##### Dataset

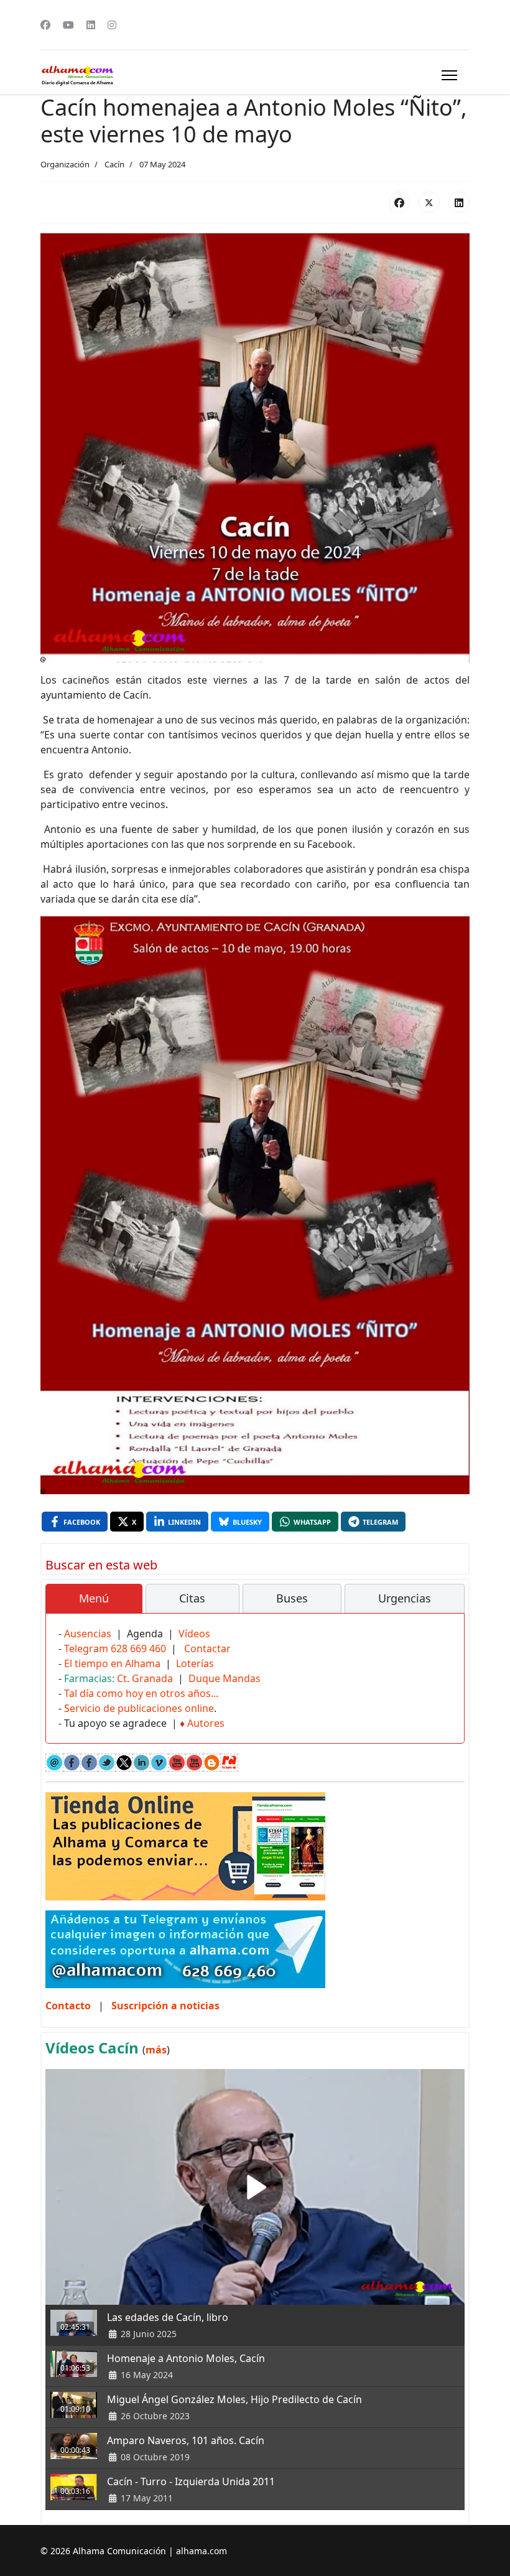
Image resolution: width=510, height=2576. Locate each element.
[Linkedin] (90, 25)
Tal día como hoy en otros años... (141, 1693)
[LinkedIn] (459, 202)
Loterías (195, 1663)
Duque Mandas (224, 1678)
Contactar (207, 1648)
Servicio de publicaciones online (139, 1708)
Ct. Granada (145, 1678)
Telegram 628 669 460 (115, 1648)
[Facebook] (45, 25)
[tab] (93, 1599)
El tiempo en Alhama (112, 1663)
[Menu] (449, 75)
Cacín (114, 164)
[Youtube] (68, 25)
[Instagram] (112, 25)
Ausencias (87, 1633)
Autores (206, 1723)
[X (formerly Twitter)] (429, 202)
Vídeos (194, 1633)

##########
##### Dataset

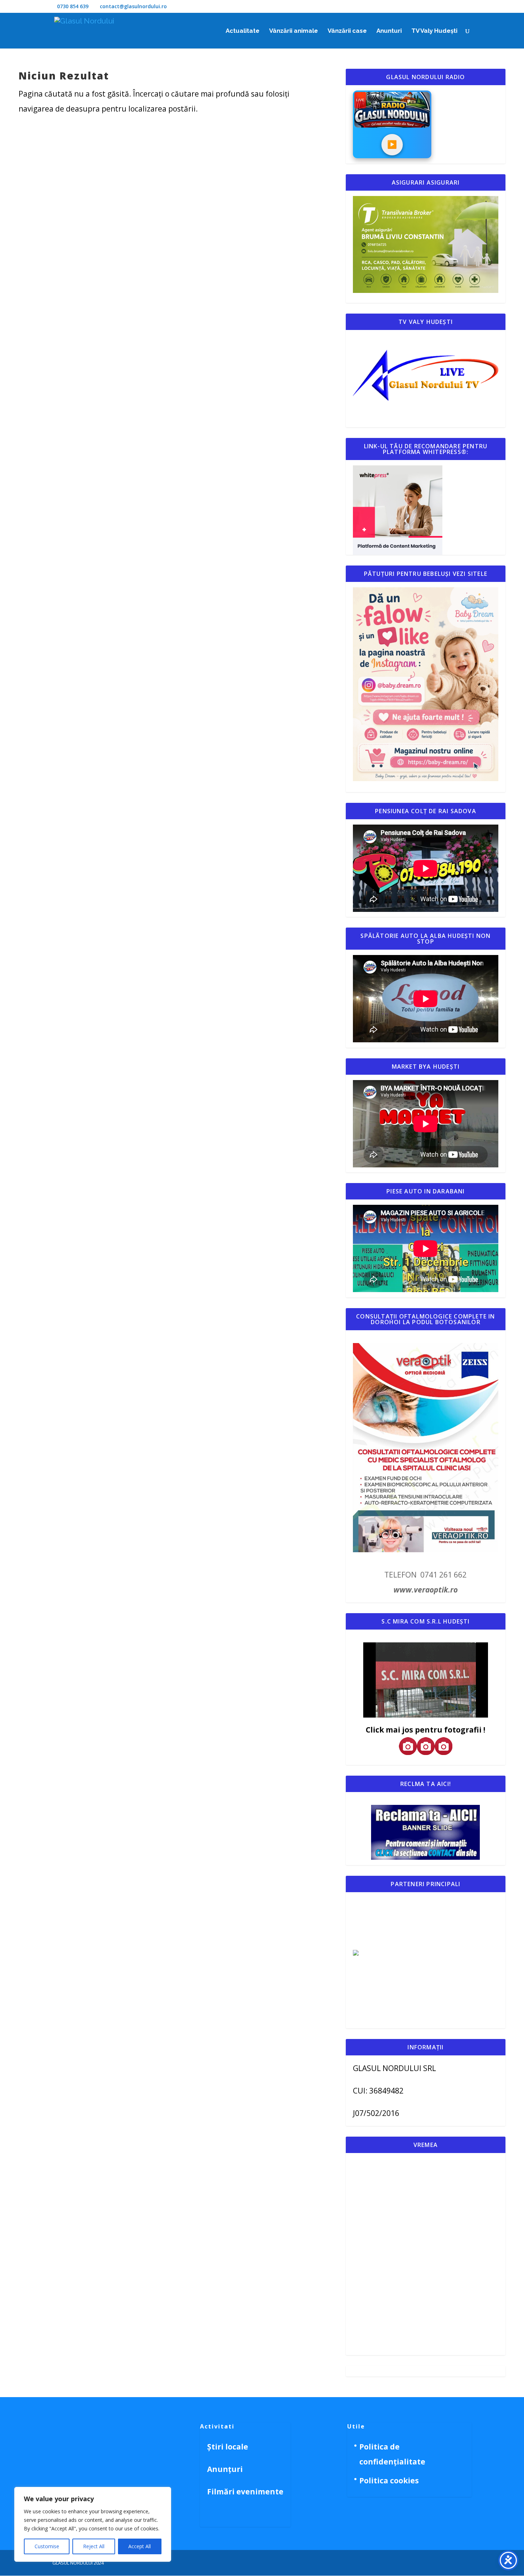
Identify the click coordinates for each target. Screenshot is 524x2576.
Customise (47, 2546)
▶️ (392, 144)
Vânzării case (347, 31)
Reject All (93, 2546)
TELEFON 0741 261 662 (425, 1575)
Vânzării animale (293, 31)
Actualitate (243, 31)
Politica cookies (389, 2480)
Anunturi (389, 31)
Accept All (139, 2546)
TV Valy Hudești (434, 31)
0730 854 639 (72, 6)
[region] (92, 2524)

##########

» Directions: Please state how many lines of the data hold the string "each", with nothing else in your reply.

» Answer to this exercise: 2